70 years of Greek animation – A History of Persistence: “2016 will be a new beginning”

Greek animators have persevered 70 years through difficult times and little support to use the medium for creative and critical expression. The Greek animation industry now celebrates 70 years of animated highlights and looks ahead. International animation journalist Peter Schavemaker interviewed the key persons within the Greek animation industry.

Like most of the globe’s animation industries, newspaper cartoons and political strips heavily influenced Greek animation. But the political, social and economic situations Greece has experienced have added unique layers to animation projects produced in the country’s 70 years of animation history. Greece’s first animated film, Duce Narrates, by Stamatis Polenakis, an anti-fascist film about the Italian occupation of Greece, was produced in 1945. In retrospect, this short can be seen as a base for the way Greek animators have often used their projects for political statements and satire in short films. Greece does not have a tradition for producing feature films — only a few animated features have been made there. The first one was the 1979 release Corpus, by Thanassis Rentzis. The Dogs, produced in 2010 by Dinos Theodosiou, is the most recent one.

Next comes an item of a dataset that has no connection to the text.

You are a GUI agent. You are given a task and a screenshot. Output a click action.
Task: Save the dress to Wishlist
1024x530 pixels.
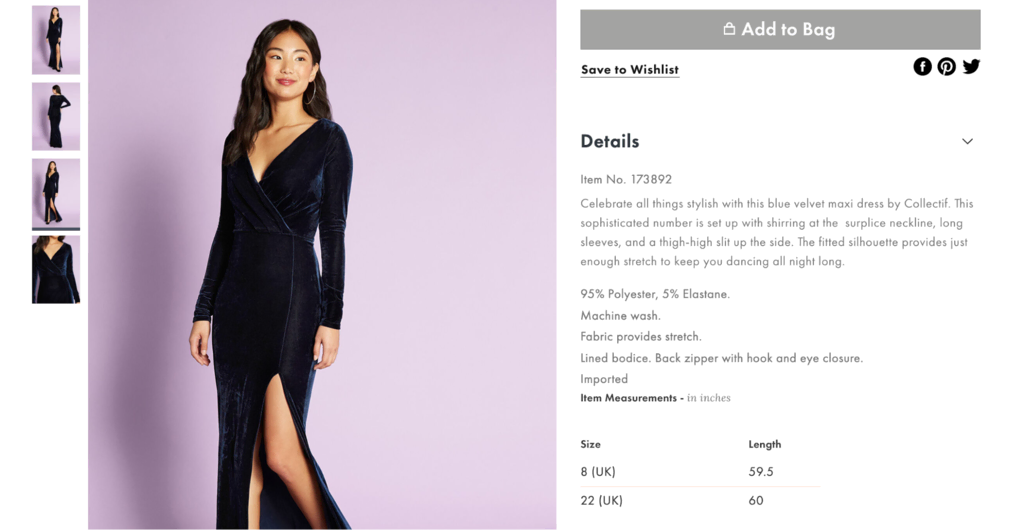630,70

Important examples of Greece’s animated political statements — both of which are about the period between 1967 and 1974 when the junta occupied Greece — are the 1971 animated short Sssst, by Thodoros Maragos, and 12.410 and One Roses, produced in 2010 by Jordan Ananiadis. The latter is about the night of Nov. 17, 1973, when students rose up against the dictatorship of the colonels. “The junta attempted to prohibit Sssst from screening at festivals, but they did not succeed,” says Maragos. “I felt that my animation workmanship had just been justified.” Ananiadis has produced almost a dozen satirical shorts, with the most famous being his 1971 debut Zachos the Masochist (1979), The Circle (1981), The Hole (1983) and We Greeks from 1996. He says he respects Maragos’ work. “Thodoros was tip touching a line,” he says. Ananiadis himself was heavily criticized for using a cat as the main character in 12.410 and One Roses. “The situation with the junta was very sad, people were upset I used a funny animal like a cat,” he says. Animated shorts still are produced today to criticize the government and make fun of the country’s economic troubles, with the 2014 series VKtoons — available on YouTube — a prime example.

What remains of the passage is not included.